No mesmo período de 2022, o governo registrou superávit de R$ 137,9 bilhões

As contas do setor público consolidado, formado por governo federal, estados, municípios e empresas estatais, foram deficitárias em R$ 37,3 bilhões no último mês de novembro. No intervalo de 12 meses, o saldo negativo foi de R$ 131,4 bilhões, cerca de 1,22% do PIB.

Os dados foram atualizados pelo Banco Central do Brasil nesta sexta-feira.
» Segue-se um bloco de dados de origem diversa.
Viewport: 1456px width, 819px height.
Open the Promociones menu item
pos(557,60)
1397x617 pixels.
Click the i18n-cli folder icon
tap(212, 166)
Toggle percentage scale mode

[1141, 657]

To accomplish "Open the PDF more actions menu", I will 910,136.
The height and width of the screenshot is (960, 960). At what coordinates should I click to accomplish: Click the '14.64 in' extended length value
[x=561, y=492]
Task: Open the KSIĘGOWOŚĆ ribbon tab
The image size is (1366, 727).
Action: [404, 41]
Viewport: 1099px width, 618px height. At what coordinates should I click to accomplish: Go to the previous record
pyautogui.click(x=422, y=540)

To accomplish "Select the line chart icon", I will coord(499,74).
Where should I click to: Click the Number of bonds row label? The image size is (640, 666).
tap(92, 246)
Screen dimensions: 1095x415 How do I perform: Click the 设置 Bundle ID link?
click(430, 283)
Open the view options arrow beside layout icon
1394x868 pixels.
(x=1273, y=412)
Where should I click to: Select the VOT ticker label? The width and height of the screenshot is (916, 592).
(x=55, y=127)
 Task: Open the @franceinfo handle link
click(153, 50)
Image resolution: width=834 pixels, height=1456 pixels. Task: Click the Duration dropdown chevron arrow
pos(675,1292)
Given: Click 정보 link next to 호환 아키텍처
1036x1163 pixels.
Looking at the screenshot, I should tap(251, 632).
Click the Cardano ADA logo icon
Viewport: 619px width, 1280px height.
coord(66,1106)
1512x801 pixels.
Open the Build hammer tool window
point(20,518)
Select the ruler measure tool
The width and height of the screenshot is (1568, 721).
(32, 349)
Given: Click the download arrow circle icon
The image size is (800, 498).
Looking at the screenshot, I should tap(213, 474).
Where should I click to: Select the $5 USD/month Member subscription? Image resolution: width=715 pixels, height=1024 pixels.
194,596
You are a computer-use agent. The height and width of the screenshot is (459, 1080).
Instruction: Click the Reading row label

No mesmo período de 2022, o setor público registrou no superávit de R$ 137,9 bilhões em 12 meses.

O superávit primário considera que as receitas superaram as despesas, sem considerar o pagamento de juros da dívida pública.

É o pior resultado para esse período desde 2020, quando houve a elevação de gastos para a população com a pandemia de Covid-19. Em 12 meses, até novembro daquele ano, o rombo nas contas públicas foi de R$ 679,11 bilhões.
  • Em novembro de 2023, houve déficit de R$ 38,9 bilhões no governo central;
  • As empresas estatais também ficaram no negativo, em R$ 343 milhões;
  • Por outro lado, houve superávit de R$ 2 bilhões nos governos regionais;
  • Em novembro de 2022, o déficit do setor público foi de R$20,1 bilhões.
Para justificar essa piora, a equipe econômica aponta com recorrência para os chamados gastos tributários, como isenções fiscais, que impactam negativamente na base de arrecadação do governo.

Além disso, o aumento do rombo no ano vem de uma cenário de elevação de despesas autorizadas pela PEC da Transição, aprovada no fim de 2022. O aumento de gastos em 2023 foi estimado em R$ 168,9 bilhões, com a PEC.

O relatório semanal de expectativas do mercado, elaborado pelo Banco Central, mostra que a aposta majoritária é de um déficit na casa de 1,5% do PIB no fechamento do ano de 2023. Para 2024, a estimativa é de um rombo em 0,8% do PIB. O Ministério da Fazenda quer um resultado neutro para este ano.

Dívida pública

No mês de novembro, a dívida do setor público consolidado ficou em 73,8% do PIB, estável em relação ao mês anterior. A dívida bruta é calculada com base nas contas do governo federal, INSS, governos estaduais e municipais.